● TASK DETAILS
When you reach the line that contains "You are a GUI", set down that line and every one after it through the end of the records, exactly as written and with no pictures.

● EXERCISE MATERIAL
=== Section Start ===
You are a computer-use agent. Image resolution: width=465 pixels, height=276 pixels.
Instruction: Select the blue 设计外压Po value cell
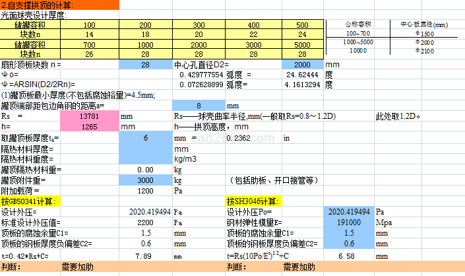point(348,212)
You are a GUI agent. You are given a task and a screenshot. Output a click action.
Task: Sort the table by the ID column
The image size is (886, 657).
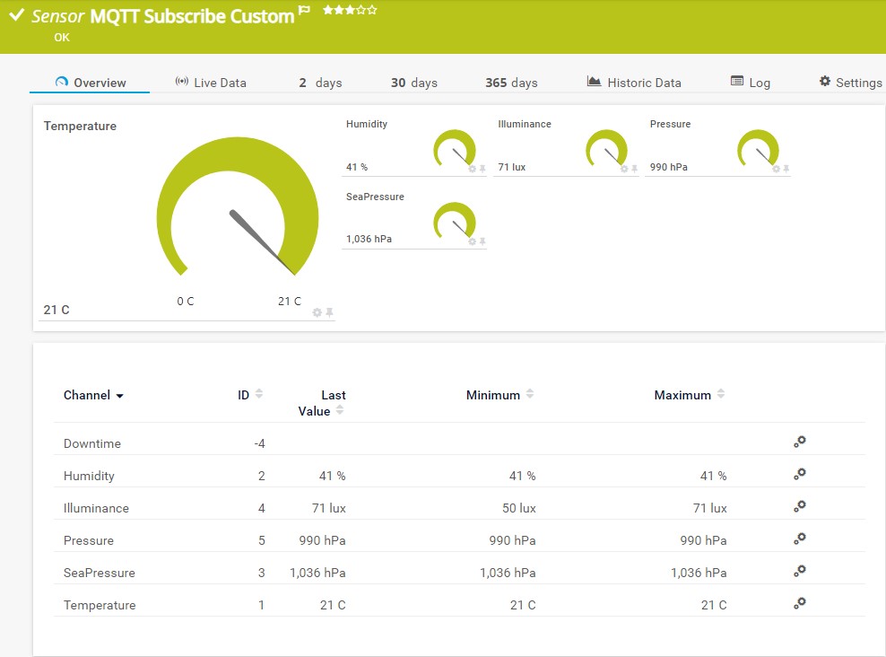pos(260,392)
=== Section End ===
● EXPECTED ANSWER
You are a GUI agent. You are given a task and a screenshot. Output a click action.
Task: Sort the table by the ID column
The image size is (886, 657).
pos(260,392)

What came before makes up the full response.